I write songs, and often, I try to make commentary on the world around me (or inside me). When I read about the call for this week’s Make Cycle around systems thinking, I found myself struggling to push past game design from last week, where I also thought about systems design.
What came to mind as I re-read the CLMOOC post from our friends at the San Diego Writing Project was political systems, and how often they are broken. I was reminded of this last night as I was reading through and annotating A Letter to My Son by Ta-Nehisi Coates, as part of a Teachers Teaching Teachers webcast on race set for tomorrow (Wed) night. That piece in Atlantic, which is an excerpt from a new book, is a powerful reminder of how many of us are disenfranchised and removed from the systems of power and politics.

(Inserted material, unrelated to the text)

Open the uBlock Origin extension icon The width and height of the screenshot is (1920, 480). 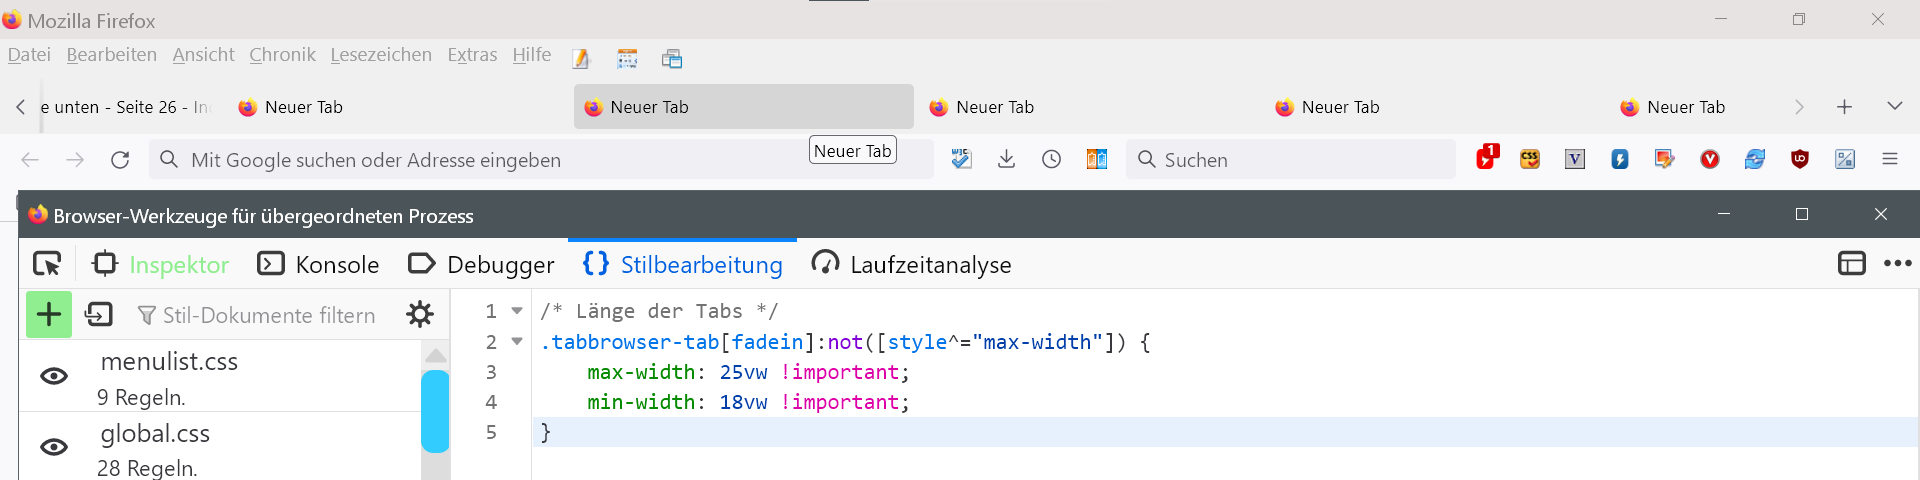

All this brought me back to thinking about songwriting, and I was reminded of when Hurricane Katrina ravaged New Orleans and beyond, and how the storm laid bare the neglect and poverty of so many people, and how the system failed them in the time of greatest need. In the aftermath of Katrina, I wrote a song — Katrina Blows In — that tried to capture what I was seeing. My previous band recorded it, and then that band fell apart, so the song has sort of been left off to the side.
But I still think of it as song about a system that failed, and the underlying theme of people reaching out to help each other when the system does not work.